Pintscher - Towards Osiris

by Jeff Counts

Instrumentation: 3 flutes (2nd and 3rd double piccolo), 2 oboes, English horn, 2 clarinets, bass clarinet, 2 bassoons, contrabassoon, 4 horns, 3 trumpets, 3 trombones, tuba, timpani, percussion, 2 harps, piano/celesta, strings

Duration: 8 minutes.


THE COMPOSER – Matthias Pintscher –The composer provided the following commentary on towards Osiris:

During the initial stages of conceiving an orchestral work which would eventually bear the title towards Osiris, I came across a work of Joseph Beuys from the 1970s that shows individual objects (sewing patterns on cardboard, originally created for his work Felt Suit) that were distributed in a free rhythmic sequence and mounted on a blank canvas on which nothing had been painted. This work, which made such an impression, was called by Beuys Osiris, and it inspired me to delve into the Osiris myth and its meaning through the centuries.

Osiris, the God of Fertility, was the son of Nut (the Goddess of the Sky) and Geb (the God of the Earth); the destiny that led to his death stood at the center of my investigations. After being murdered by his brother, Osiris remained in the Realm of the Dead, where he served as a judge in the afterlife. In Egyptian mythology, every person’s death is closely bound up with the destiny of Osiris. I was especially touched by the figure of Isis, Osiris’ loving sister and spouse, who, after her husband was dismembered by his raging brother (Set, the God of Combat), was able to reassemble him through the power of her love, and prevented further decay of his reconstructed body, resuscitating him with her wings.

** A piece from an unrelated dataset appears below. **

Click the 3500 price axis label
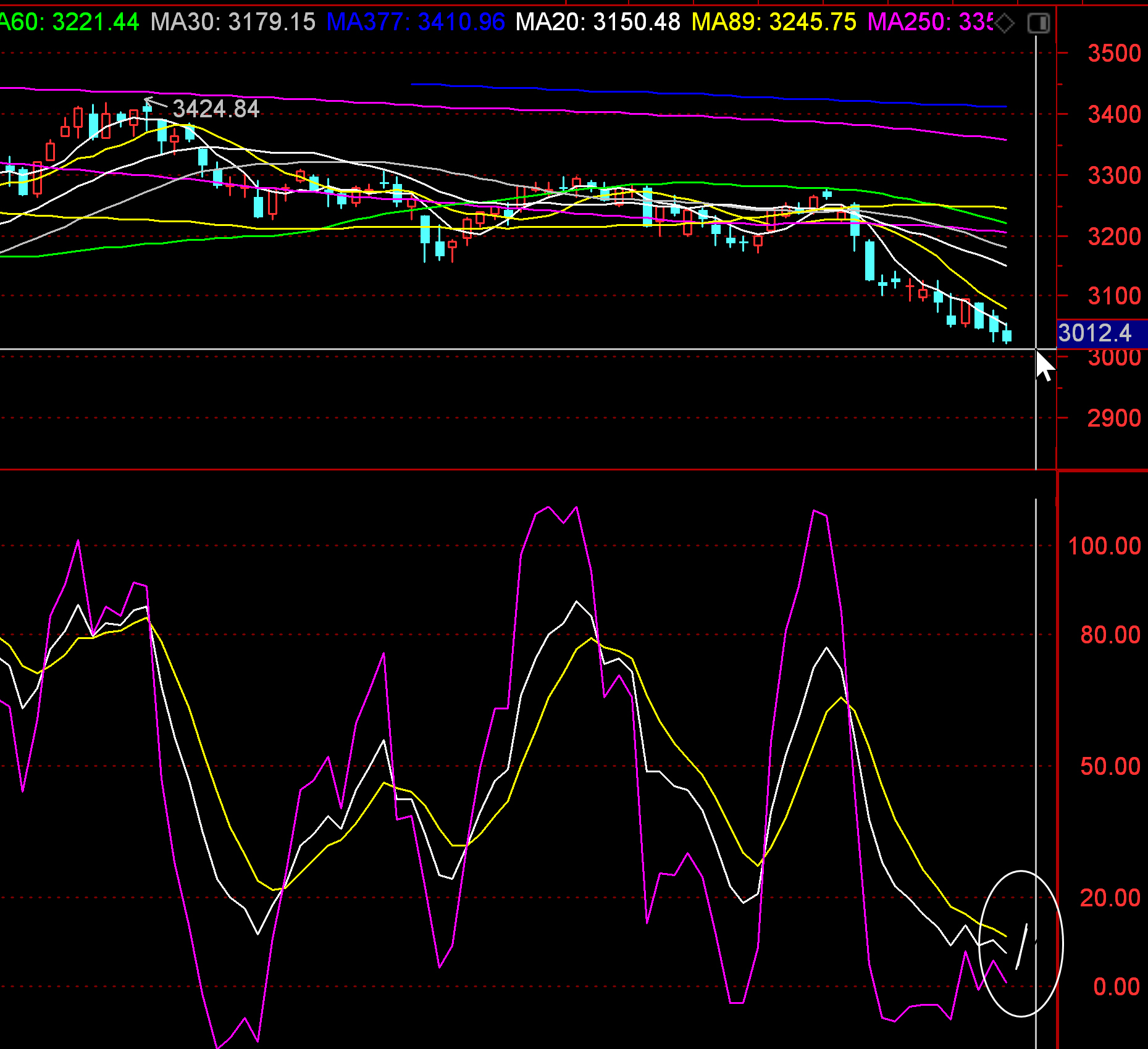This screenshot has width=1148, height=1049. [x=1114, y=53]
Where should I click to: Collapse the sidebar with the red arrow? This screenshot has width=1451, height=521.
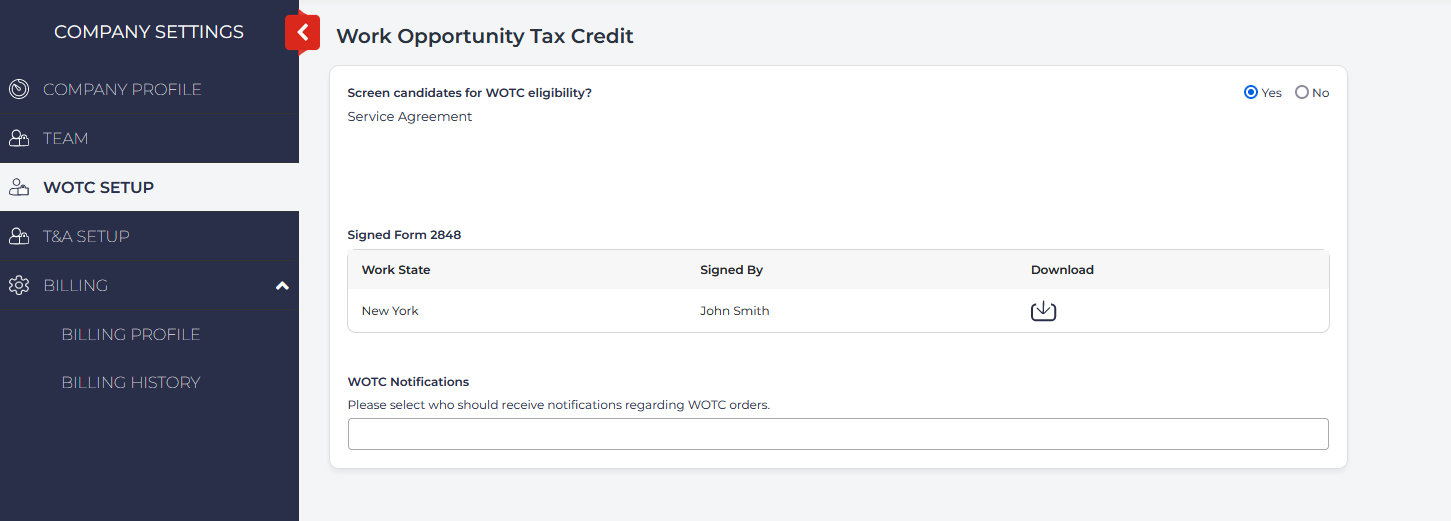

Prior to that, she had searched desperately and ceaselessly along the banks of the Nile for the remains of her beloved. This suggested to me a formal structure based upon various stages of fragmentation and reanimation: the initial state of completeness, the decomposition into separate pieces, and their reassembly and metamorphosis—a genuine musical process.

towards Osiris is to be understood as a self-standing orchestral study; it represents the first material composed of what would later be developed into a larger orchestral work (titled Osiris), which would be premiered in 2008 in Chicago (with the Chicago Symphony Orchestra) under the direction of Pierre Boulez. The work played here therefore stands as a piece “on the way”—toward a stage of broader context, which Osiris, as one of the most complex figures in Egyptian mythology, allows us to grasp in musical form.